Menkhib and the California Nebula
Infrared image of the star Menkhib

› Full resolution jpeg (1.3Mb)

This infrared image from NASA's Wide-field Infrared Survey Explorer, or WISE, features one of the bright stars in the constellation Perseus, named Menkhib (at upper left near the red dust cloud), along with a large star-forming cloud NGC 1499, or the California nebula, seen running diagonally through the image.

Menkhib is one of the hottest stars visible in the night sky; its surface temperature is about 37,000 Kelvin (about 66,000 degrees Fahrenheit, or more than six times hotter than the sun). Because of its high temperature, it appears blue-white to the human eye (almost all stars appear bluish to WISE). It has about 40 times the mass of the sun and gives off 330,000 times the amount of light. Menkhib is a runaway star, and the fast stellar wind it blows is piling up in front of it to create a shock wave. This shock wave is heating up dust, which WISE sees as the red cloud in the upper left of the image.

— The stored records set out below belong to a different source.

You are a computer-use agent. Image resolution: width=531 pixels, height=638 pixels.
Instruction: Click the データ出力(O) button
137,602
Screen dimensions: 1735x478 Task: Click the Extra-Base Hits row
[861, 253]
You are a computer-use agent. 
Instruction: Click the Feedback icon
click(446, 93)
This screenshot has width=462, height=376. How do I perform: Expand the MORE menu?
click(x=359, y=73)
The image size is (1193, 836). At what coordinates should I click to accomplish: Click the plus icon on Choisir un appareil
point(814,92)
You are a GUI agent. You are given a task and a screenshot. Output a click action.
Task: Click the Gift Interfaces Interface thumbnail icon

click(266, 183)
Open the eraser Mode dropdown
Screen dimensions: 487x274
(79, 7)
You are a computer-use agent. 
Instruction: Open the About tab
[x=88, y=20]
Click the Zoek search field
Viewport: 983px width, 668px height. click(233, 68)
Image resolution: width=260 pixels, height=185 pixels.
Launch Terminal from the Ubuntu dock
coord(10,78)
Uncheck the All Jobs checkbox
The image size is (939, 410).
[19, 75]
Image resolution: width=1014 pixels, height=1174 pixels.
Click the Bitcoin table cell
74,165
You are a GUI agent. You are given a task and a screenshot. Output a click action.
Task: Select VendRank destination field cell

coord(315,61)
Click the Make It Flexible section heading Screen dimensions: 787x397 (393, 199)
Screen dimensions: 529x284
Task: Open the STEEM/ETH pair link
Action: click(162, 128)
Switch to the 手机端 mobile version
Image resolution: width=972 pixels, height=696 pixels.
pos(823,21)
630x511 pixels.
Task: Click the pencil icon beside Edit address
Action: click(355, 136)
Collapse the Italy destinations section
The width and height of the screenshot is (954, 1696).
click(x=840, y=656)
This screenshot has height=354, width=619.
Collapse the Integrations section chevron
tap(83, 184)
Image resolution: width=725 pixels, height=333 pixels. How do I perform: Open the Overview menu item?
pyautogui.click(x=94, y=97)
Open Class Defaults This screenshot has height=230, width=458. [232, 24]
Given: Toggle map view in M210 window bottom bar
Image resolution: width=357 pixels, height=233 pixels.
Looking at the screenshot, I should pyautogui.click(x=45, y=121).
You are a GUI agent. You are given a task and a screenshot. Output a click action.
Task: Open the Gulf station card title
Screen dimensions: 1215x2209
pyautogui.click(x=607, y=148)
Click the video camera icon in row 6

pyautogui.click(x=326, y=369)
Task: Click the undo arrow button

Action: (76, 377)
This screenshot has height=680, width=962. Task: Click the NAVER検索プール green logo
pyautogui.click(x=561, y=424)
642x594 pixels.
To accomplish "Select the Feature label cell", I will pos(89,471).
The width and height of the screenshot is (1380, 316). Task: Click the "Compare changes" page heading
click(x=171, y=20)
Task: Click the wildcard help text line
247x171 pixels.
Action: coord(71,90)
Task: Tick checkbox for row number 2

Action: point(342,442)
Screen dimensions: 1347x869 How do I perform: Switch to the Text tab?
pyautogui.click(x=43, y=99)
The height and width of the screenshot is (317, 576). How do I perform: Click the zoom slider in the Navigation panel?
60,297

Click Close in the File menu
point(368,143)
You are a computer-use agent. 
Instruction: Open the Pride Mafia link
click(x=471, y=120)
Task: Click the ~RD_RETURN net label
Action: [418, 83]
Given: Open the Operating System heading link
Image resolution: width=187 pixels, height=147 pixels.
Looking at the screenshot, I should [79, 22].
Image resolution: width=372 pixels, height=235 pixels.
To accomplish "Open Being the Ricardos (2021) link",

Menkhib is part of an association of very hot stars that were born from the California nebula only a few million years ago. These stars are lighting up the nebula, as wekk as heating and ionizing it. In visible light, the ionized gas glows red, while in infrared light we see the heated dust (which appears in green and red in this image). The California nebula gets its name due to a resemblance to the shape of the U.S. State California (which you can just make out, outlined by the green dust, if you rotate the image by a little more than 90 degrees clockwise). The entire California nebula stretches across about 100 light-years, and we see about 80 percent of it in this view.

Menkhib and the California nebula are about 1,800 light-years away from Earth. This is within the same spur of the Orion spiral arm of the Milky Way galaxy where we are located.

All four infrared detectors aboard WISE were used to make this image. Color is representational: blue and cyan represent infrared light at wavelengths of 3.4 and 4.6 microns, which is dominated by light from stars. Green and red represent light at 12 and 22 microns, which is mostly light from warm dust.